Page extract –
# lynx cutter



## azdesigns (May 11, 2009)

Hello All,
I am in search of support for lynx cutter. Unable to find much of anything online. Does anyone still own a lynx? Any information would be appreciated.


----------



## joycedthomas (Dec 11, 2007)

Signwarehouse is where I purchased my Lynx vinyl cutter and they have 24/7 support. When my business was up and running I would call the often. The problem that I am having is the key that came with my software (Ve lxi expert) is broken and since my cutter was purchased sometime ago they do not have the key any longer. To upgrade it would cost around $600. Business is slow so I am not looking for a keyless software that would work with my cutter. Do you have any ideas?


----------



## azdesigns (May 11, 2009)

Thanks for responding. I was beginning to wonder if any one had a lynx at all. Unfortunately I am new to the world of cutters and dont know much about any of it. Thats why I am here to learn as much as I can. I will contact signwarehouse soon. Hopefully there are others out there that can help with they key problems. Seems like we could all find ourselves with the same issues. Have a great day.


----------



## topsthatrock (Jul 26, 2007)

I bought my software of ebay for like 90.00 dollars 
I have a panther from sign warehouse if you did not buy the cutter from them you have to pay for support 

just look on ebay for flexi starter software


----------



## BRC (Mar 27, 2007)

If you bought the software from Sign Warehouse I would call and raise a giant scene and speak to a supervisor and whoever else I had to until they give in. They are just trying to make a sale, not give support. Their prices seem to change with the wind since they offered me an upgrade for half that price from Apprentice 7.5 To Expert 8.0. I bought a used Enduracut as a backup and I had the key but no software. I just waited until they put the driver for it online and still use my old Flexi 6.5 .


----------



## azdesigns (May 11, 2009)

This is probably a silly question, but, could you please tell me about this "key" Is this like a product code that comes printed on the cd case for installation?


----------



## BRC (Mar 27, 2007)

The key is usually a usb device used to "unlock" the software enabling it to be used on your computer. Unlike the old registration keys you can't simply put it onto a second computer. Without it the software is useless so don't loose it or damage it or you are out of luck.

Directive –
In the lynx cutter thread, what kind of device is the software key usually said to be?

Provided information –
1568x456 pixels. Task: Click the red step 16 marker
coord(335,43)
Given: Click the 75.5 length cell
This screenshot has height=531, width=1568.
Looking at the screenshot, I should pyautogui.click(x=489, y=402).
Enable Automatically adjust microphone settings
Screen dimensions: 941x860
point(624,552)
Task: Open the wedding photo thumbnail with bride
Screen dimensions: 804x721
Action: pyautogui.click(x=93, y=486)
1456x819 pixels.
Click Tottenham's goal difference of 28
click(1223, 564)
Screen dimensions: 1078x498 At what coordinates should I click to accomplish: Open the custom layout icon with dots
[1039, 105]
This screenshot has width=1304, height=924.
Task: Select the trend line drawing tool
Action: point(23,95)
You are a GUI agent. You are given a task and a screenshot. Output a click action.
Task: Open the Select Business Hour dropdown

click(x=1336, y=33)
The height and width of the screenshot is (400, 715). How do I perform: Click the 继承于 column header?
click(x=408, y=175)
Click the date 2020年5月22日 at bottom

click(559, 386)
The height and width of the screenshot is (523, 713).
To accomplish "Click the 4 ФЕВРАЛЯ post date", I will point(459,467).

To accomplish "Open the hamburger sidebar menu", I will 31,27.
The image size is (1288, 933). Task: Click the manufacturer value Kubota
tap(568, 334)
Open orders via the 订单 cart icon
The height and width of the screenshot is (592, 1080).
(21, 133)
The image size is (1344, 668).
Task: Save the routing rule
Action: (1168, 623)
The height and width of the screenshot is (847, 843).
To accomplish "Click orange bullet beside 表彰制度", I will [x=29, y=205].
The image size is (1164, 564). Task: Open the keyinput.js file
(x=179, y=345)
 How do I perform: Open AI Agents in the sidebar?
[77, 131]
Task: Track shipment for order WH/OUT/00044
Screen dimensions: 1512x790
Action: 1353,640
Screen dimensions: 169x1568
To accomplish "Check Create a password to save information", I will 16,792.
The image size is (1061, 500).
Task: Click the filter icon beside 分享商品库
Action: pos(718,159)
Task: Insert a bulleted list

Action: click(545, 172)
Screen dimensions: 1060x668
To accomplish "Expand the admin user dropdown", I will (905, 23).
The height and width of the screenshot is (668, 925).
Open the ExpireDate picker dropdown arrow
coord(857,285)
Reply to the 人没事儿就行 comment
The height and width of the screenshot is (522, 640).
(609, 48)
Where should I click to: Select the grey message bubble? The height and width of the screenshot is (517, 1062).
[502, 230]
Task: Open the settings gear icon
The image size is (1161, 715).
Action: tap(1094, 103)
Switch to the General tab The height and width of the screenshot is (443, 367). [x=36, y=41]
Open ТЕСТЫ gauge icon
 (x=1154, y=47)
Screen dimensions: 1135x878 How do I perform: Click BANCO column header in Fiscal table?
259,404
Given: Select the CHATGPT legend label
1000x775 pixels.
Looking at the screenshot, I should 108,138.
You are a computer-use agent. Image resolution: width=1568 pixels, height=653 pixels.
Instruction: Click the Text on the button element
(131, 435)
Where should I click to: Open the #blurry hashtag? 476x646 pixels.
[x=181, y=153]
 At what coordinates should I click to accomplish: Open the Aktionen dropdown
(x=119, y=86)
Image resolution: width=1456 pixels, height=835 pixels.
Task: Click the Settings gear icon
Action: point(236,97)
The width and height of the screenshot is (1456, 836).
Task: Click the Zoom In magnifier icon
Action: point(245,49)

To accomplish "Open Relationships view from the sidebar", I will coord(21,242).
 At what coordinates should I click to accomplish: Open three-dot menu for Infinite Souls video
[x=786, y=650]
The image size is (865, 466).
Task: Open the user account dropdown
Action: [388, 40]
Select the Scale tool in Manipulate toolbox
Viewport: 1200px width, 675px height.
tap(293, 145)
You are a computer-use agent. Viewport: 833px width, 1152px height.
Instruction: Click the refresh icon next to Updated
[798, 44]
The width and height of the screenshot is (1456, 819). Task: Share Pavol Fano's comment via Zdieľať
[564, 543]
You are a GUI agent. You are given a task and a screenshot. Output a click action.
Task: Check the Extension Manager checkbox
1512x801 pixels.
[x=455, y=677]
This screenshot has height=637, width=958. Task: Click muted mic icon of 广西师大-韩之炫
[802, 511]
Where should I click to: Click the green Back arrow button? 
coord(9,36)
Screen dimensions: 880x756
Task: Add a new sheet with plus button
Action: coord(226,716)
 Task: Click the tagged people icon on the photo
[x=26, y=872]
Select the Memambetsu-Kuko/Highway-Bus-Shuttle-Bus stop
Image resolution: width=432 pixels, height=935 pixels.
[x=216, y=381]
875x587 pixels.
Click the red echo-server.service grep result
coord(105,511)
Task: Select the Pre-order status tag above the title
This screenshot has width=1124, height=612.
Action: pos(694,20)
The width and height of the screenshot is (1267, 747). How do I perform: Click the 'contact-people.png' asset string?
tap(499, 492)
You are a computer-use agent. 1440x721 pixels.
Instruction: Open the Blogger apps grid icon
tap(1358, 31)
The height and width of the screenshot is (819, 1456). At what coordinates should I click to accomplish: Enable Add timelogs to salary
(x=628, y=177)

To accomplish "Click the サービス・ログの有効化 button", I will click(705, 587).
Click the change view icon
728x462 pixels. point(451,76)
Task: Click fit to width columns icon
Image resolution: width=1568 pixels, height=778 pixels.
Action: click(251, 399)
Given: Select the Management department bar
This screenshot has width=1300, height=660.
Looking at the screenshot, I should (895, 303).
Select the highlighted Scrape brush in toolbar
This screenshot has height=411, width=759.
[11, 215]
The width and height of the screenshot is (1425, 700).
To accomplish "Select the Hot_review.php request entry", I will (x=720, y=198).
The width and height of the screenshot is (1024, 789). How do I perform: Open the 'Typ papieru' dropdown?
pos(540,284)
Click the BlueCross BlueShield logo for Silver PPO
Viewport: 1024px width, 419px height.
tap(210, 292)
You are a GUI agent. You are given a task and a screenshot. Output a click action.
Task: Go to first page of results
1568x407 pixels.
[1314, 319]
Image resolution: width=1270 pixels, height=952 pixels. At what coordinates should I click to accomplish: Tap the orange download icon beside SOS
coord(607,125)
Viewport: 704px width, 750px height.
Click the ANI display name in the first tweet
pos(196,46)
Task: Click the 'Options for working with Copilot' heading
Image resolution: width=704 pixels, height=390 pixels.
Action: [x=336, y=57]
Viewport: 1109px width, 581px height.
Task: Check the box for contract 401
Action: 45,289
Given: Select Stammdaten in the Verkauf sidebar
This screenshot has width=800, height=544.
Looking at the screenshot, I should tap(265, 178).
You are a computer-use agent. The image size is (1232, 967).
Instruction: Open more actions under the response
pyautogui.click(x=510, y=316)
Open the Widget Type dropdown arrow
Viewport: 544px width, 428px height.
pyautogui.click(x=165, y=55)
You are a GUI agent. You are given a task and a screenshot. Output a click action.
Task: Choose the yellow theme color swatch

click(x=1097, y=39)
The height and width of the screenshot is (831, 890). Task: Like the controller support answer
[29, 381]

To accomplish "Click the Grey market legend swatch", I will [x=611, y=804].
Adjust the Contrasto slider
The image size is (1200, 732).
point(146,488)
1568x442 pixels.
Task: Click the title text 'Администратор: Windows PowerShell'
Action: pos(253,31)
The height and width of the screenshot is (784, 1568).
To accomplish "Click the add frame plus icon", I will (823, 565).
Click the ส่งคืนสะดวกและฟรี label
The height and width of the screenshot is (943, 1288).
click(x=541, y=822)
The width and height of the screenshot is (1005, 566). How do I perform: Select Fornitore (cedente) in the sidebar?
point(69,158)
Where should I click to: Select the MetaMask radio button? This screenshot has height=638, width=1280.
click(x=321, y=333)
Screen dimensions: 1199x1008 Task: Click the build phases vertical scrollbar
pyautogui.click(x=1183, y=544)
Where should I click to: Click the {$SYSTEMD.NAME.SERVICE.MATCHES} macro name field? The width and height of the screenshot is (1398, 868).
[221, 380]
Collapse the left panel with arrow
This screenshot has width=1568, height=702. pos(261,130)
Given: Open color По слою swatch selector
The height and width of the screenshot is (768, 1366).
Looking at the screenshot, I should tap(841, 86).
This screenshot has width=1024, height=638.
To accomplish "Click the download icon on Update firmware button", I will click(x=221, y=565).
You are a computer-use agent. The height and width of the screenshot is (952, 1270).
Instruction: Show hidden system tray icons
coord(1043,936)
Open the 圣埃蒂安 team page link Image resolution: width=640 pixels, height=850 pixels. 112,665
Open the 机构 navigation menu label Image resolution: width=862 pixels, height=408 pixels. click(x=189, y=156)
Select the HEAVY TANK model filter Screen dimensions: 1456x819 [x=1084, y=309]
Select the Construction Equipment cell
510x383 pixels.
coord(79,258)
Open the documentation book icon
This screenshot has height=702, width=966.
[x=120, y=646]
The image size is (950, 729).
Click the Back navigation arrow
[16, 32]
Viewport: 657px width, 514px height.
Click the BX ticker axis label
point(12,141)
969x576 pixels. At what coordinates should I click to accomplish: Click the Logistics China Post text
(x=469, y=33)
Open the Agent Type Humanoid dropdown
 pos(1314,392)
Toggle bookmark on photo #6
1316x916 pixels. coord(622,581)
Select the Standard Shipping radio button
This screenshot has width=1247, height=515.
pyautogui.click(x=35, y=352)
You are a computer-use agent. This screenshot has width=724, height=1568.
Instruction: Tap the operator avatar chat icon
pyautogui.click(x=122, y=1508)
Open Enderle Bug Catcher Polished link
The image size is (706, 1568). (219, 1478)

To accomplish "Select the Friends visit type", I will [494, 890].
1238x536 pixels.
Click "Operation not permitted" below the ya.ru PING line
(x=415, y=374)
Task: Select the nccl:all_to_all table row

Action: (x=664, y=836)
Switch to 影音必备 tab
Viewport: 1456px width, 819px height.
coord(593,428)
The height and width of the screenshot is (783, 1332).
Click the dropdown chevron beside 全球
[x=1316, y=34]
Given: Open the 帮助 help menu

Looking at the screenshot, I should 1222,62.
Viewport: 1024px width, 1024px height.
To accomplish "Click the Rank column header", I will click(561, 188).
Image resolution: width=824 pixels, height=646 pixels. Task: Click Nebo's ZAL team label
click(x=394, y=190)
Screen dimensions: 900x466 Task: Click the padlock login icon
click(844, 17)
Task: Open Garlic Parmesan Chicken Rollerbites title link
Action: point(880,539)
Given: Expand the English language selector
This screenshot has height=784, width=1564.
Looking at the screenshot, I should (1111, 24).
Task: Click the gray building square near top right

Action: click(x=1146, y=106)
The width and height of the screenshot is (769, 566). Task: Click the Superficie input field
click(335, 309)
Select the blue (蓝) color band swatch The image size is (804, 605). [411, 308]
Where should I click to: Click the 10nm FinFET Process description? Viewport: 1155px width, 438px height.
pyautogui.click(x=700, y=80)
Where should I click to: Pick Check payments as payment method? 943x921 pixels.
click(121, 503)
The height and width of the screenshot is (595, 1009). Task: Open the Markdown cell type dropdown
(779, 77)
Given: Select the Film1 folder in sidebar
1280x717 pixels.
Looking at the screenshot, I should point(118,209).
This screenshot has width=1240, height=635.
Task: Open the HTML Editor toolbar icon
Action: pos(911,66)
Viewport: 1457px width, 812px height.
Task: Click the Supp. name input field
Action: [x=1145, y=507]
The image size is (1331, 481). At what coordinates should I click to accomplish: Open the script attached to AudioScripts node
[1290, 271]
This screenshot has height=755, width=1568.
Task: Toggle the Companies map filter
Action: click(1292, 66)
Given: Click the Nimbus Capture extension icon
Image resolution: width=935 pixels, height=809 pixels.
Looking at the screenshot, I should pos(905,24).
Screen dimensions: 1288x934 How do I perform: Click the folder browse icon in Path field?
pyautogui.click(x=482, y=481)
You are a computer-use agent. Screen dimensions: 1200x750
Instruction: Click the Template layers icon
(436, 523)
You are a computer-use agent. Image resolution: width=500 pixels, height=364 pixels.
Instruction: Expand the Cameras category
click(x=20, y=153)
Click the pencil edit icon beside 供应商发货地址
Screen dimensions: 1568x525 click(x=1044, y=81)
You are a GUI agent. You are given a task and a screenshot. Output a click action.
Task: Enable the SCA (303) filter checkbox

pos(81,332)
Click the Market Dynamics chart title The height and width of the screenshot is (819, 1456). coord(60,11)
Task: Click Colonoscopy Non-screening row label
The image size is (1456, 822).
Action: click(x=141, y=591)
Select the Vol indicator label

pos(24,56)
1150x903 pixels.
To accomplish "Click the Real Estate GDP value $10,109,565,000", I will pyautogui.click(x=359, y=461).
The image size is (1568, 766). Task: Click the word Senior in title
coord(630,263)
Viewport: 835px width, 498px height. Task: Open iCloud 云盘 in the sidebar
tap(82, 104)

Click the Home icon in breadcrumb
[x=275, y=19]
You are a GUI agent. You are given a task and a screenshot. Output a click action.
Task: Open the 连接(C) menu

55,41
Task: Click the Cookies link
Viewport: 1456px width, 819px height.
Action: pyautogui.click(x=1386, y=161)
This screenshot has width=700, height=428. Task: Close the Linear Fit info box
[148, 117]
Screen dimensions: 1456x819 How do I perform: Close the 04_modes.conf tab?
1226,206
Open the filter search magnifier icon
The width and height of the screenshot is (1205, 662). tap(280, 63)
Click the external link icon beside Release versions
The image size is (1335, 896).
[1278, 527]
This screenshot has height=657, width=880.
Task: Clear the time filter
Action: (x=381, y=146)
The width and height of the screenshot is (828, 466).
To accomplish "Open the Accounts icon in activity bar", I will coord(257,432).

Correct answer –
A USB device that unlocks the software so it can be used on your computer.